Informatica's latest acquisition extends machine learning capabilities into matching of data entities and schemas. And the acquisition came out of Informatica's first formal partnership effort with a university. The new capabilities will find their ways into Informatica's existing master data management (MDM), enterprise data catalog, privacy, governance, and data integration offerings.
The company, GreenBay Technologies, was co-founded by a University of Wisconsin at Madison computer science professor and began operation with ties to the university and its alumni research foundation. GreenBay and Informatica were hardly strangers, as Informatica was the sole investor in the startup.

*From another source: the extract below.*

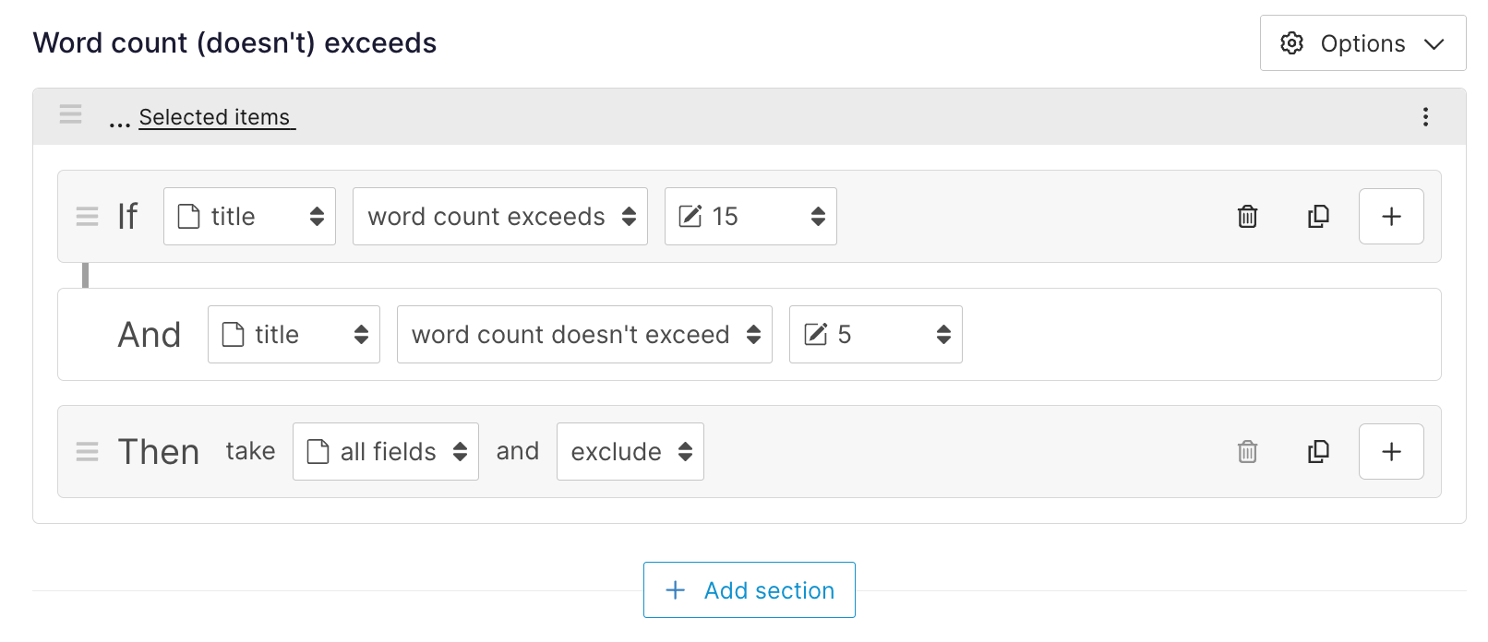Screen dimensions: 1488x642
Task: Open the And row title field dropdown
Action: (x=294, y=335)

GreenBay's CloudMatcher technology applies Random Forest machine learning approaches to several tasks. It matches data entities such as customers or products from multiple structured or unstructured data sets. That can mean the exact data that is in a specific field or extracting data from a block of text. It also performs schema matching, going above the individual data entity to objects or tables where it maps columns representing the same thing. As part of the process, it infers data lineage. And by inferring these schema match relationships, it adds to Informatica's metadata knowledge graph capturing the relationships between data sources.

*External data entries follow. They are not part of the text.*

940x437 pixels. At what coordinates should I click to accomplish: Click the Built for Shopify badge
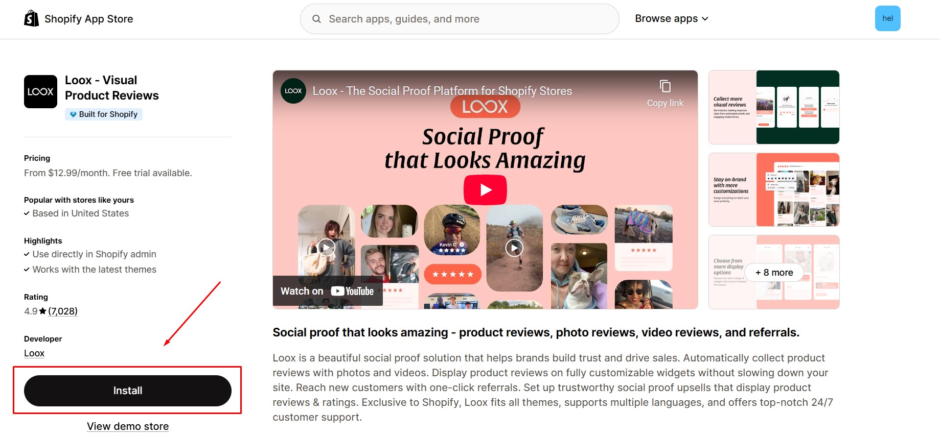[x=104, y=114]
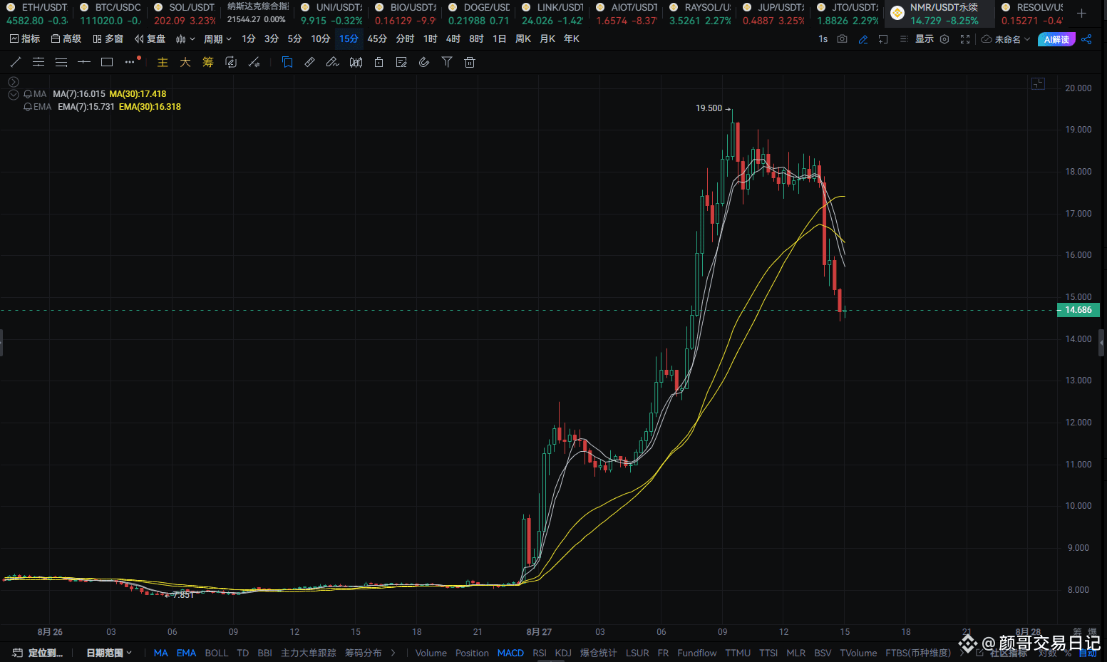Screen dimensions: 1107x662
Task: Expand chart to fullscreen
Action: point(964,39)
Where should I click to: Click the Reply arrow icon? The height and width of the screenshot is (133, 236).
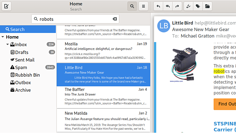tap(158, 6)
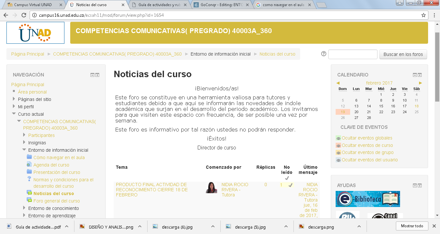Screen dimensions: 440x234
Task: Bookmark this page with star icon
Action: 424,15
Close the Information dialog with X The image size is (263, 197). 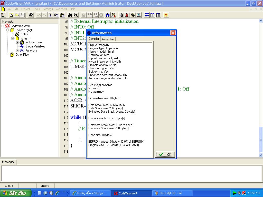[x=173, y=33]
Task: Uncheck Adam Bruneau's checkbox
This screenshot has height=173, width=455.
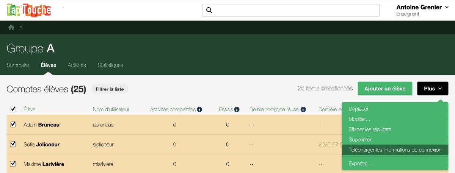Action: [x=13, y=125]
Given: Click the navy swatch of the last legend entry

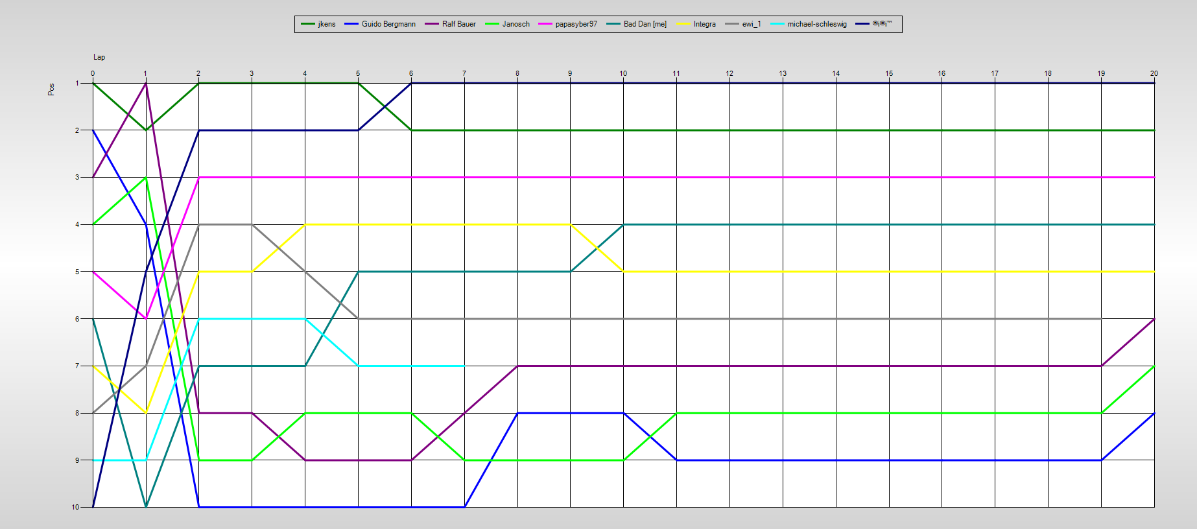Looking at the screenshot, I should tap(862, 24).
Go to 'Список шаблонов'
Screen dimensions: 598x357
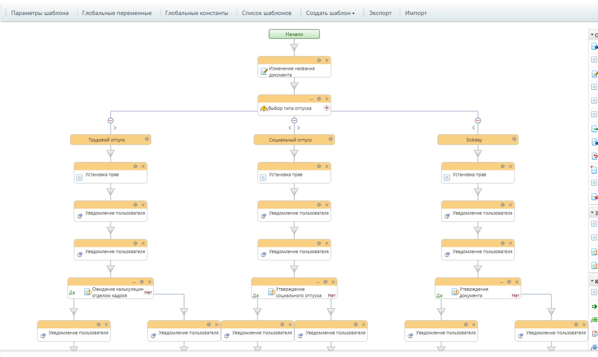pyautogui.click(x=266, y=13)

It's not that matching tasks haven't been done before, with or without machine learning. For instance, machine learning has been a core pillar of data preparation tools that suggest that specific columns from two different data sets represent the same thing. Likewise, a core pillar of data de-duplication tools is to identify multiple instances of the same entities. And there have been some tools that help autogenerate master data or identify duplication of master data using machine learning.
The prime difference with the GreenBay capabilities, at least compared to data preparation tools, is one of scale; it is designed to handle mapping between thousands of data sets, compared to the handful from most self-service data prep tools. The other key differentiators are the ability to handle more diverse data across different domains, including semi-structured and unstructured data, and a crowd-sourcing approach that improves performance.
Schema matching is a much rarer commodity, with Tamr's master data matching likely providing one of the few examples. The challenge is that a model cannot simply look at column names, where different sets following different naming conventions. Instead, the task often encompasses taking clues from nearby columns, documentation, data values, and historical query patterns, discovering data relationships, and inferring links between target and source columns.
The company explained to us the rationale for its use of Random Forest techniques, which is a machine learning approach where multiple decision trees are run, and then subjected to a crowdsourced consensus process to identify the best results. It is a supervised approach where models are autogenerated after the user applies some declarative rules – that is, he or she labels a sample set of record pairs, and from there the system infers "blocking rules" to build the models. The company has not ruled out future refinements that might borrow unsupervised techniques such as reinforcement modeling where the system iteratively defines matching logic as it navigates the problem.
GreenBay will add to the machine learning capabilities that Informatica already uses, which are loosely branded as CLAIRE engine. Examples include business rules translation, data relationship inference, data domain inference, operational anomaly detection, mass data correction, and data transformation recommendations, among others. But when it came to entity and schema matching, Informatica relied mostly on rules-based approaches – which are far more time-consuming and harder to scale.
Informatica's plan is to incorporate the GreenBay technologies to add ML to several of its cloud services. Depending on the tool or process, the new capabilities will either guide, supplement, or in some cases replace existing rules generation processes.
The GreenBay technology helps in extending matching beyond identity data by matching product, supplier, location, and other types of data domains. Schema matching will be used to refine generation of rules for data quality. In turn, schema matching and the metadata knowledge graph will be used to sharpen the ability to identify and tag sensitive data for privacy protections; generate inferred lineage for enhancing data cataloging; and provide some baseline capabilities that could eventually autogenerate source and target mappings for data integration.
As noted, Informatica is no stranger to applying machine learning to data integration and governance, but when it came to AI for entity and schema matching, it found itself going back to school.